The S. aureus surface proteins are affirmed to be the key indicators of the way pathogen will respond to contact with immune system cells. Just like the S. aureus surface proteins, that appears to be produced in large numbers by the body to kill invading microbes. Since some proteins are capable of aggressively attacking these immune cells, the death of neutrophils finally seems to allow the bacteria to replicate and flourish.

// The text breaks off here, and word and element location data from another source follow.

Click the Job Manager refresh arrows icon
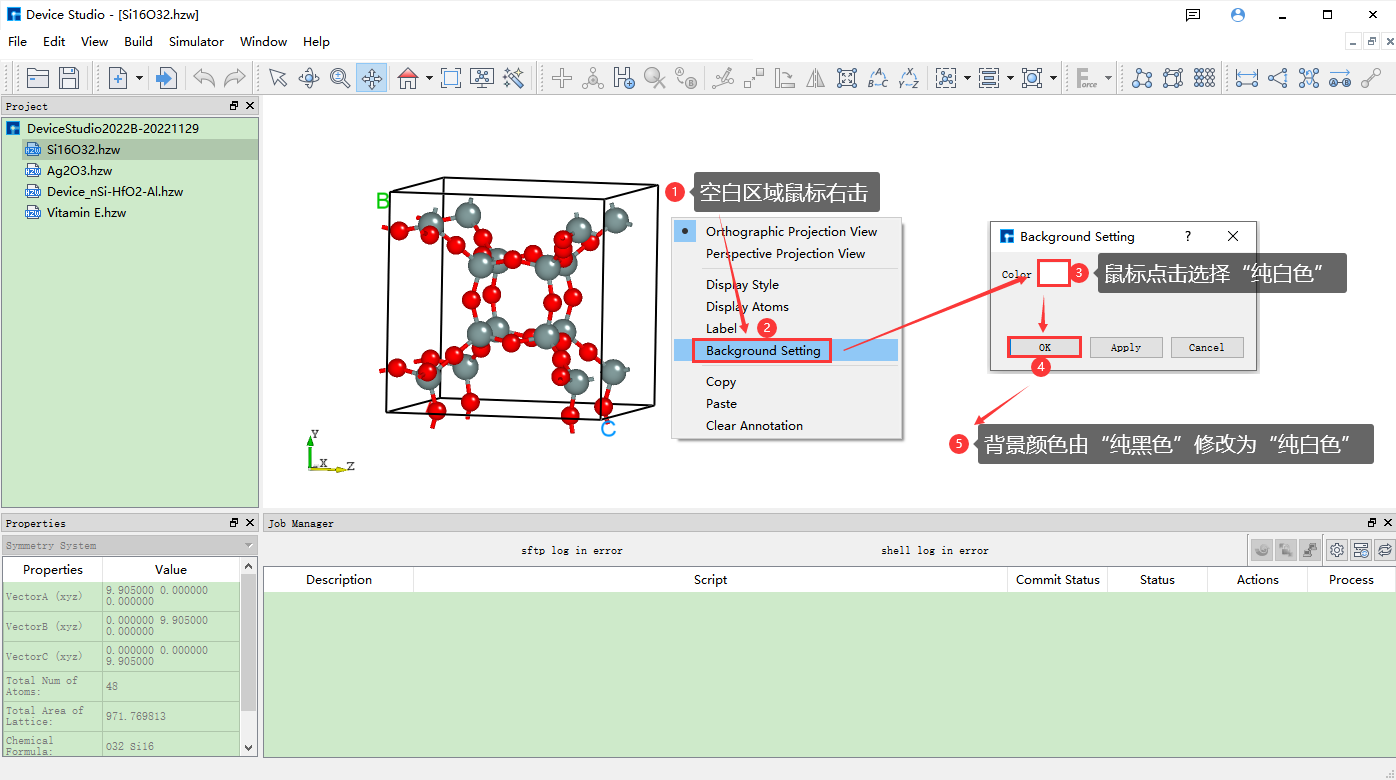This screenshot has height=780, width=1396. click(1384, 549)
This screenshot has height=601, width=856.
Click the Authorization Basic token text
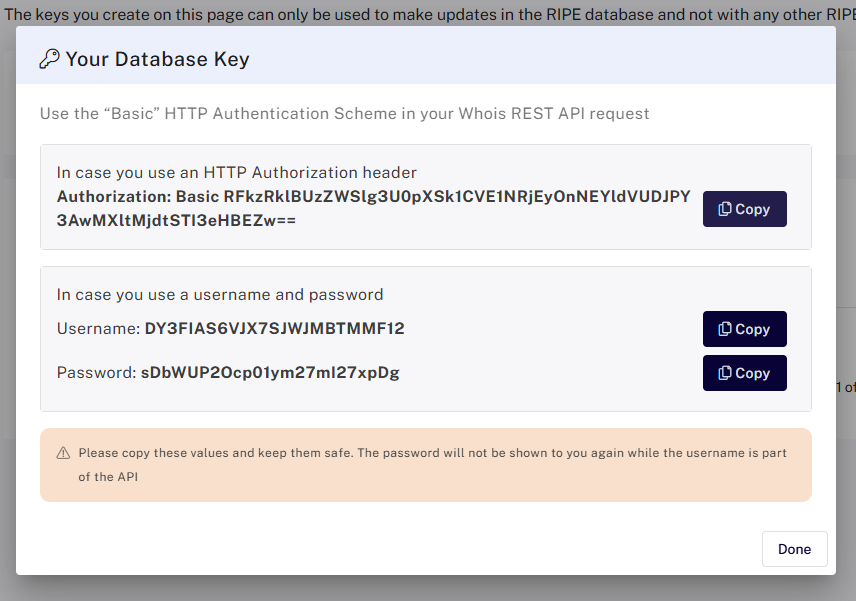coord(373,208)
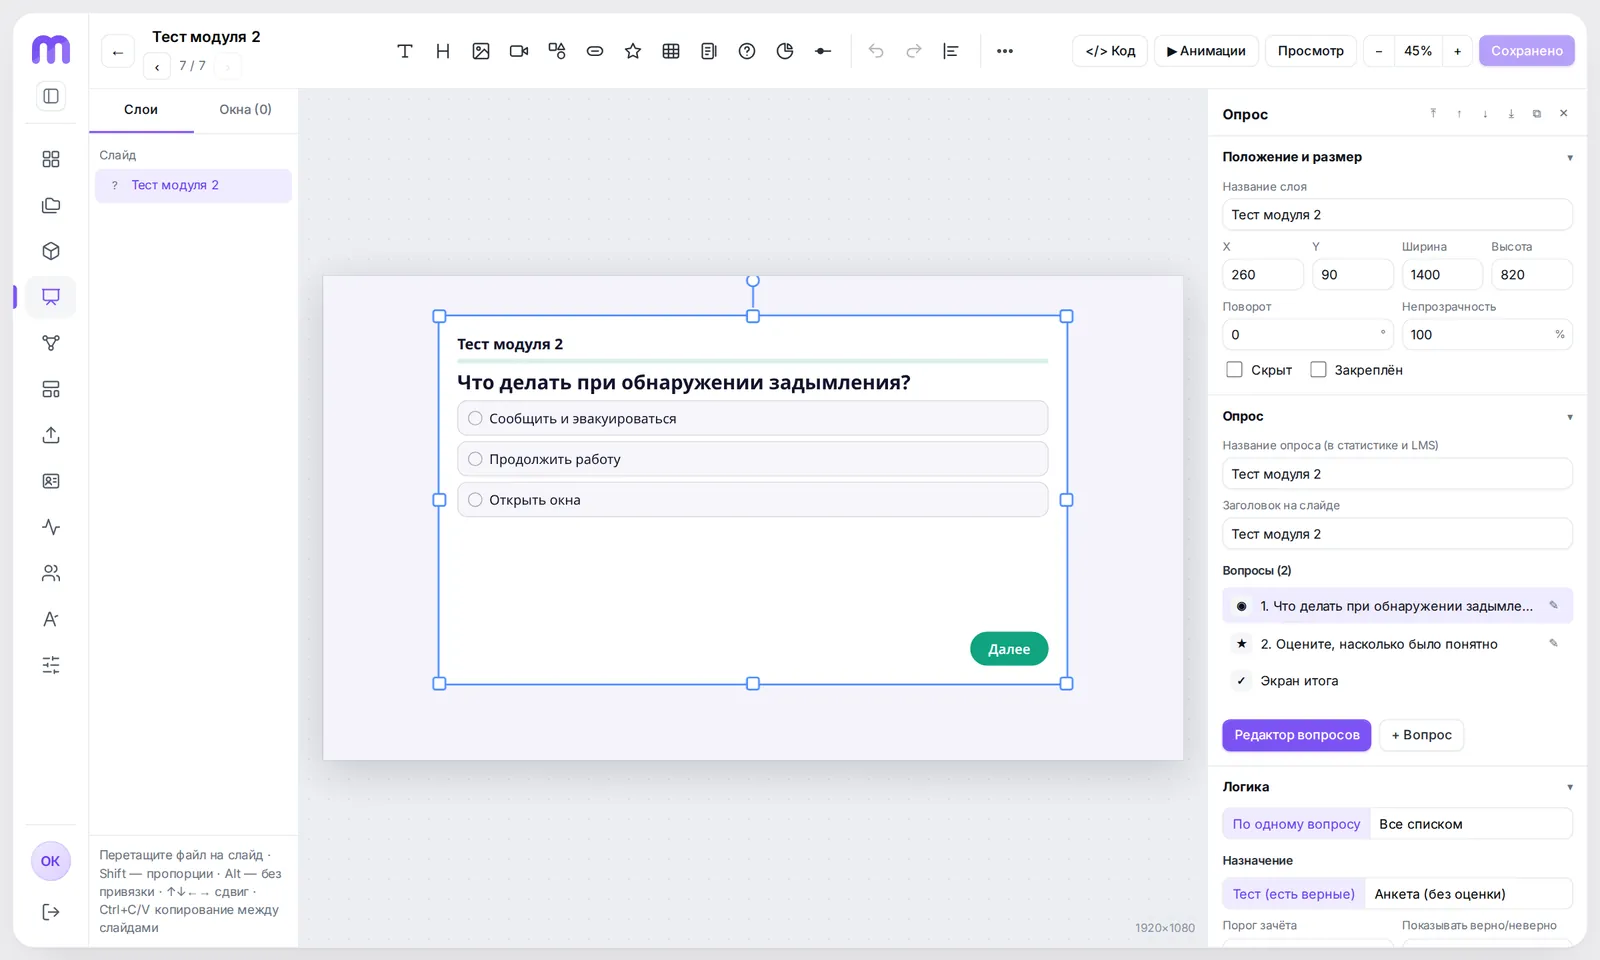This screenshot has width=1600, height=960.
Task: Collapse the Опрос settings section
Action: [x=1570, y=416]
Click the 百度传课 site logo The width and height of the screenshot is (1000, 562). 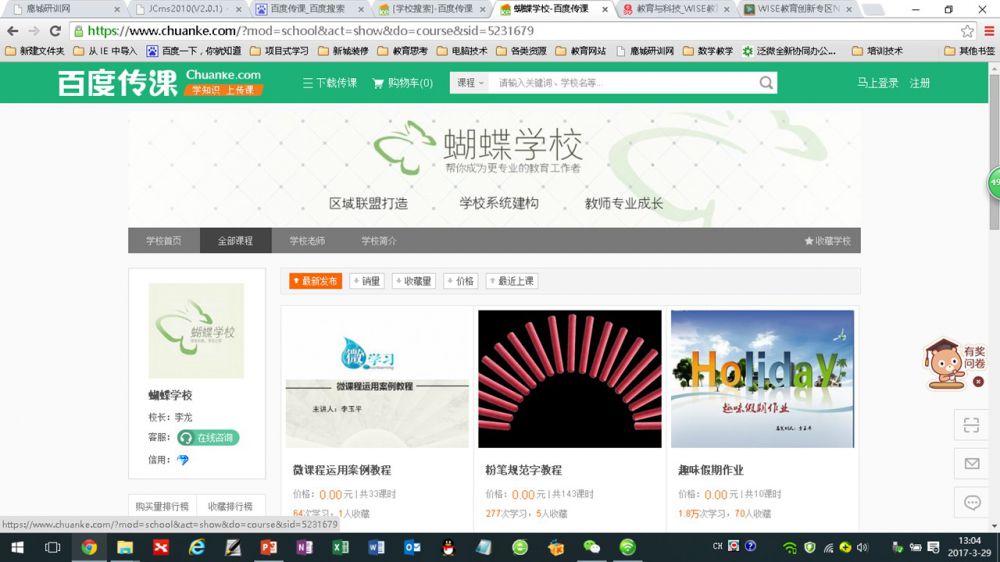click(x=118, y=83)
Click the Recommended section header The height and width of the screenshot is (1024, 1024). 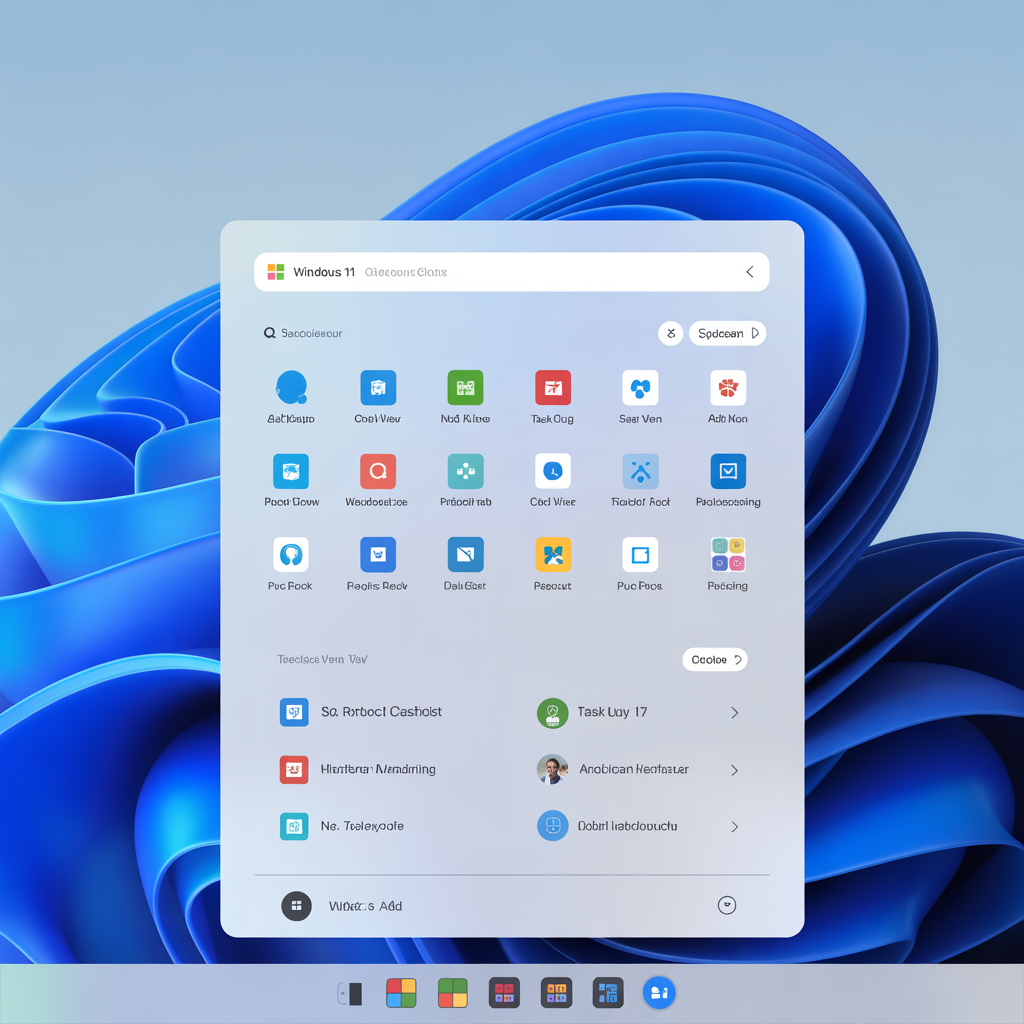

At the time of the research, the experts extracted the LukGH toxin from USA300. As a result, the strain seemingly caused small to no damage to human neutrophils. In the presence of the toxin, the bacteria formed pores in neutrophils which may ultimately led to their destruction. However, the entire role of LukGH to the severity of MRSA infection is not understood till date.
It has been revealed that LukGH is the only MRSA toxin known to enhance the destruction of human neutrophils. The destruction may take place after the bacteria have been ingested by the immune cells designed to hamper them. Further investigations to ascertain the role of LukGH in disease will be conducted by using animal models of MRSA infection. A prior investigation determined pomegranates to help treat MRSA.
The research is published in the journal PLoS One.